### Tasks for this exercise
a - Return the passage of the LinkedIn talk transcript that opens with the words containing "We shrink the" and closes with "the B2B sales.", copied word for word.
b - Resume the LinkedIn talk transcript from the point where it stops.

### Provided text

How did we change this? We decided to use technology to keep collapsing the bottom of the pyramid. Make this like a diamond shape. We keep doing this time by time. May I ask a question? What's the (indiscernible) the triangle versus the diamond? You can say 100 is the triangle or pyramid. How large is the diamond area?

100% right, we collapse this many times. Why do we need to do that, keep collapsing the big pyramid? Because we want to scale. We want to leverage data science and (indiscernible) impact a lot of peoples' lives. For example, the first year when I joined LinkedIn, the first year I worked (indiscernible) Reid Hoffman (indiscernible), all those great people. (Indiscernible) to 500 different type of products, including building models, building reports, answering questions, creating also the first LinkedIn map based on social graph models. 500 of them working day and night.

However, I support 200 people directly at the moment. You can see if you use 500 (indiscernible) 200, we only answered two questions on average per employee per year. That's not data driven. We decided we'd go to this model. We want to encourage every single employee in LinkedIn to use data to help them make better decisions. That's the change, why we transformed the pyramid into a diamond.

We shrink the bottom tier, we move our resources or time spend on the top of the pyramid. The higher we go, the better and large value we provide. The first one I want to share with you -- maybe I need to jump here -- this is very business driven. Think about LinkedIn, it has two most valuable data assets. Number one is members' profile, almost like a resume. Number two is our social graph, social network. How can we use these two data sources to make money? I'll give one example. By the way, LinkedIn makes 80% of their revenue from enterprises and services, like the B2B sales.

### Provided data

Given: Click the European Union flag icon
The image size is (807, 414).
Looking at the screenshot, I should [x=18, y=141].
--
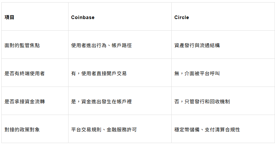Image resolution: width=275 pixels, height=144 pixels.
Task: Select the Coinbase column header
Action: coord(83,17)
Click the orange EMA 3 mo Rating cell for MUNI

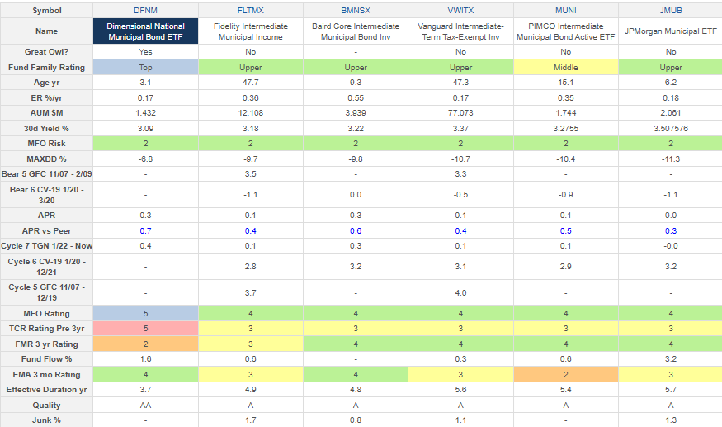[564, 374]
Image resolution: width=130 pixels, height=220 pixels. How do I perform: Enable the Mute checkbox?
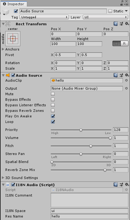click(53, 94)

### Results for each task
a -
We shrink the bottom tier, we move our resources or time spend on the top of the pyramid. The higher we go, the better and large value we provide. The first one I want to share with you -- maybe I need to jump here -- this is very business driven. Think about LinkedIn, it has two most valuable data assets. Number one is members' profile, almost like a resume. Number two is our social graph, social network. How can we use these two data sources to make money? I'll give one example. By the way, LinkedIn makes 80% of their revenue from enterprises and services, like the B2B sales.

b -
Sales people ask a simple question. In LinkedIn database we have five million companies. Which company should I sell this to, how much money (indiscernible) pay LinkedIn every year? LinkedIn is a sales model, annualized subscription. You pay every year to renew. Which company, how much will they buy?

Number two, who will make the decision of buying this service? Number three, how can we reach out? If a lot of people randomly call people, it doesn't make sense. No one would pick up the phone. Number four, which sales person should call this decision maker? Number five, what story should LinkedIn tell this decision maker to buy their service?

Before, to answer these five questions, typically took us two months to three months to answer all these questions. Today, we have transformed this all into a button. We use all the LinkedIn data to find out how many (indiscernible) they have. LinkedIn, their major business is recruiting, talent business. How much attrition do they have? How many recruiters do they have? How many decision makers do they have? All of this -- how many -- it's very basic, based on the LinkedIn members' profile.

We use this to build a model to calculate the dollar value for each of the companies. Then we compute at a member level what's the likelihood this person, with the right title, right network, and right timing to buy a LinkedIn product. What we found, it's not always the VP of HR that will buy a LinkedIn product. We found that actually the recruiting managers, the head of sourcing who has no budgeting power on this, who uses LinkedIn quite a lot and will be very well connected on LinkedIn, they have the highest likelihood of buying. We found this secret. Then we started targeting those users, by providing our sales team a very brief list.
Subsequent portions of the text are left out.